Arbeitsauftrag —
Kannst du im Text über die RNA-Bildung in basaltischem Glas den Abschnitt zwischen "Tatsächlich war dieses" und "von Triphosphaten steuern.", beide eingeschlossen, aktualisiert wiedergeben und dabei "Nickel" durch "Eisen" ersetzen?

Wie Biondi und Team zeigen können, bilden sich lange, aus zwischen 100 und 200 Nukleotiden bestehende RNA-Moleküle dann, wenn Nukleosidtriphosphate (NTPs) durch basaltisches Glas hindurch versickern.
Tatsächlich war dieses Glas zu jeder Zeit auf der Erde vorhanden. "Mehrere hundert Millionen Jahre lang, nachdem der Mond entstanden war, bildeten wiederholte Einschläge und der vielerorts vorhandene Vulkanismus auf dem jungen Planeten geschmolzene basaltische Lava und damit die Quelle von basaltischem Glas", erläutert der an der Studie beteiligte Stephen Mojzsis. "Zudem verdampften durch die zahlreichen Einschläge Wasser und lieferten so Grundgewässer in denen sich RNA bilden konnte."
Es waren die gleichen Einschläge, die auch Nickel zur Erde brachten, von dem die Forschenden zeigen könnten, dass es Nukleosidtriphosphate aus Nukleosiden (organische Moleküle, die aus einer Nukleobase und einer Pentose bestehen) abgibt und Phosphate aktiviert, die sich ebenfalls in Lavaglas finden. Zudem bilden sich im Basalt auch Borate, die wiederum die Entstehung von Triphosphaten steuern.

Bereitgestelltes Material —
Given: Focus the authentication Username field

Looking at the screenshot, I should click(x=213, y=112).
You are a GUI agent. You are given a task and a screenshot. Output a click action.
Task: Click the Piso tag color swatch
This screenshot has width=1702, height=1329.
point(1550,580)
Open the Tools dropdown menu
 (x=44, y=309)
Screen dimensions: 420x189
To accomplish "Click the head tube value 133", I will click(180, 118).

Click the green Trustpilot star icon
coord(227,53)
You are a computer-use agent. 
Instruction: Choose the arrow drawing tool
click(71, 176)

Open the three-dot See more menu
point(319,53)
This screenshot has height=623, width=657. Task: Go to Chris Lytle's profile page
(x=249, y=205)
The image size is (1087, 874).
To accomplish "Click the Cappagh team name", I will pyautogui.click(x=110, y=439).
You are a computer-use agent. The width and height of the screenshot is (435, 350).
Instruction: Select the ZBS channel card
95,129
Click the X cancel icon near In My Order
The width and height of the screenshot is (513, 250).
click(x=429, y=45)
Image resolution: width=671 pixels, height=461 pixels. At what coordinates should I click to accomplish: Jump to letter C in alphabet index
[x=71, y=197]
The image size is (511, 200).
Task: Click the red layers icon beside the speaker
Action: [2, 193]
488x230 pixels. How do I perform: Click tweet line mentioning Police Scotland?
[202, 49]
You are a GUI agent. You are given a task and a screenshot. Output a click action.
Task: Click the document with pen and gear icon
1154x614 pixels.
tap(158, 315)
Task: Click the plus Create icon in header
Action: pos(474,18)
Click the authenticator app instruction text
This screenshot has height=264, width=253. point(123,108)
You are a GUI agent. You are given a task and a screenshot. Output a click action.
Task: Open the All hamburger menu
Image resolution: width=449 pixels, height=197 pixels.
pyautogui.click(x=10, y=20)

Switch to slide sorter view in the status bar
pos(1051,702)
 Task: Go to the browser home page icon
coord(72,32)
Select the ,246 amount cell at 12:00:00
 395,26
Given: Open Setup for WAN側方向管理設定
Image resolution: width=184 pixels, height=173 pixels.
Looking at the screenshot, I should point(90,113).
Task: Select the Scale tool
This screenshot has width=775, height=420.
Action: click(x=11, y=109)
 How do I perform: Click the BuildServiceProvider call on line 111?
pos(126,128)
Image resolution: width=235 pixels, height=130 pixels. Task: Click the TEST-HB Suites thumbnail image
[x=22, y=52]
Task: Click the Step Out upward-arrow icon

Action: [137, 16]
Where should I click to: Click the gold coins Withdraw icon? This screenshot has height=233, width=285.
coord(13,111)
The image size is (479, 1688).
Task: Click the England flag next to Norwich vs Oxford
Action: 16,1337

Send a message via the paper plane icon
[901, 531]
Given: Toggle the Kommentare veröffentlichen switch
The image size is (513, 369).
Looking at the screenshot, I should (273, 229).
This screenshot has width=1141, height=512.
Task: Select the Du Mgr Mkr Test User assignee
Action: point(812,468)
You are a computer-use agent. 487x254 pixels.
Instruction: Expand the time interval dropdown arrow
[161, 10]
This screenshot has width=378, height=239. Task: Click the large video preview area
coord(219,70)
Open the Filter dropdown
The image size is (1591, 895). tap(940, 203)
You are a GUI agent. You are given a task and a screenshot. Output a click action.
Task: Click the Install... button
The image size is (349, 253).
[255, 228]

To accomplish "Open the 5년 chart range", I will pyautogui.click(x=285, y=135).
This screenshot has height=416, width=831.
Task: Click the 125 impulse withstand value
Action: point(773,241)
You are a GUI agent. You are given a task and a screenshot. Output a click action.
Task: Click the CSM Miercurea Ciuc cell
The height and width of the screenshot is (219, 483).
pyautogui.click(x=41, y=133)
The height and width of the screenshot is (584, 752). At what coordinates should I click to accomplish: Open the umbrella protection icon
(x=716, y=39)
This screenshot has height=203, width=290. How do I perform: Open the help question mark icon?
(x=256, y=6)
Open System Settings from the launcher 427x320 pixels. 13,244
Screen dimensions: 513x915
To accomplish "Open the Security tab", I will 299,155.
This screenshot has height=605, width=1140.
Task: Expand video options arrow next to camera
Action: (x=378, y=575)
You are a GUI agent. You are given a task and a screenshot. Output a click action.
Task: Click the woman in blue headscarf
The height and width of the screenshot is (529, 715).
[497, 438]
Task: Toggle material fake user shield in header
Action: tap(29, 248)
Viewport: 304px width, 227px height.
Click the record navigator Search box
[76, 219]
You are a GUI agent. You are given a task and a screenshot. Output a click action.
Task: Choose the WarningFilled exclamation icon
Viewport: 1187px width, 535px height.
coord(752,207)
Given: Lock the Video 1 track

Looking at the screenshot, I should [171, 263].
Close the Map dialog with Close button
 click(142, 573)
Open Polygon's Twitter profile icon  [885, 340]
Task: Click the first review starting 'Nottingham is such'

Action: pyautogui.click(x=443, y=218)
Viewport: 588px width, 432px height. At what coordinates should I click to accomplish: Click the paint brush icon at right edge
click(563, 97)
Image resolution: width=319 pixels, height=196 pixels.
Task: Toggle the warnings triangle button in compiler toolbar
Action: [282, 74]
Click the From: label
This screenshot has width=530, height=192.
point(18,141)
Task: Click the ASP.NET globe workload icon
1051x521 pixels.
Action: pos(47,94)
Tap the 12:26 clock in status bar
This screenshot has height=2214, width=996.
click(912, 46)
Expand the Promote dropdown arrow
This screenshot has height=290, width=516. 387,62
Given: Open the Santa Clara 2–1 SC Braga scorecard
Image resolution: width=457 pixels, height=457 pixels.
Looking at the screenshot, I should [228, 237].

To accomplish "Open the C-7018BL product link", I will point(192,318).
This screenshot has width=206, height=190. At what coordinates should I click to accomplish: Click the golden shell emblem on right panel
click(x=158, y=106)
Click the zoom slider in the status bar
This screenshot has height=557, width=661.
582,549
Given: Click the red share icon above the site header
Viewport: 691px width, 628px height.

Ergebnis —
Tatsächlich war dieses Glas zu jeder Zeit auf der Erde vorhanden. "Mehrere hundert Millionen Jahre lang, nachdem der Mond entstanden war, bildeten wiederholte Einschläge und der vielerorts vorhandene Vulkanismus auf dem jungen Planeten geschmolzene basaltische Lava und damit die Quelle von basaltischem Glas", erläutert der an der Studie beteiligte Stephen Mojzsis. "Zudem verdampften durch die zahlreichen Einschläge Wasser und lieferten so Grundgewässer in denen sich RNA bilden konnte."
Es waren die gleichen Einschläge, die auch Eisen zur Erde brachten, von dem die Forschenden zeigen könnten, dass es Nukleosidtriphosphate aus Nukleosiden (organische Moleküle, die aus einer Nukleobase und einer Pentose bestehen) abgibt und Phosphate aktiviert, die sich ebenfalls in Lavaglas finden. Zudem bilden sich im Basalt auch Borate, die wiederum die Entstehung von Triphosphaten steuern.